Closed ODemidenko closed 6 years ago
So basically that's the same as using Peason, but instead of instead of centering with the row average (for row-row similarity), and centering with the column average (for column-column), we center with the column average for row-row similarity and with the row average for column-column?
Possible approach would be to add an "adjusted cosine" similarity measure
Sure
So, I would suggest rather to incorporate mean-adjustment in the prediction algorythm itself.
No, we should have the choice between the similarity measures, regardless of the choice of algorithm.

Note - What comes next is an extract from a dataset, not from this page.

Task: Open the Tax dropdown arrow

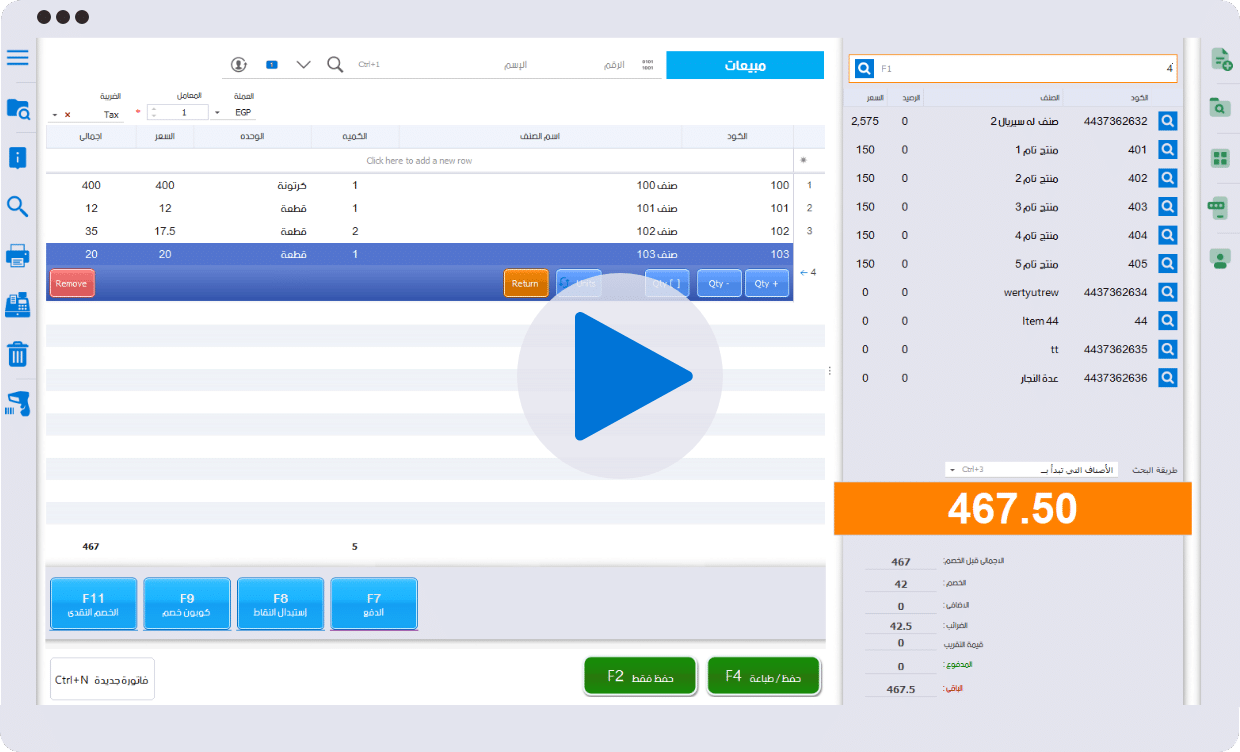Action: click(55, 115)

If a user wants to use an "inappropriate" measure for whatever reason, she should be able to do it.
I am not sure whether we got each other correctly. I agree that we need to provide an opportunity to combine different algorithms and similarity measures. What I am offering - is to provide an algorithm which computes mean-centered similarities and does this efficiently (computes means only once, both for similarity-computations and further use in predictions).
My proposal: introduce "mean-centered" param to similarity measures, and use this param only within kNNWithMeans algo, by passing mean-centered values to the compute_similarities method. Thus, we'll compute mean values only once and keep the algorithm fitting more computationally efficient
So basically that's the same as using Peason, but instead of instead of centering with the row average (for row-row similarity), and centering with the column average (for column-column), we center with the column average for row-row similarity and with the row average for column-column?
The answer is "yes".
Sorry, I thought about it some more, and I was wrong here:
My proposal: introduce "mean-centered" param to similarity measures, and use this param only within kNNWithMeans algo, by passing mean-centered values to the compute_similarities method. Thus, we'll compute mean values only once and keep the algorithm fitting more computationally efficient
Adjusted cosine considers different means from KNNWithMeans (they use orthogonal means, as you have pointed), so, there is no need to pass some data from algo to the similarity measure and they could be completely decoupled.
Yeah I agree.
Let's just implement the new similarity measure then. If some improvement can be done there will always be room for them.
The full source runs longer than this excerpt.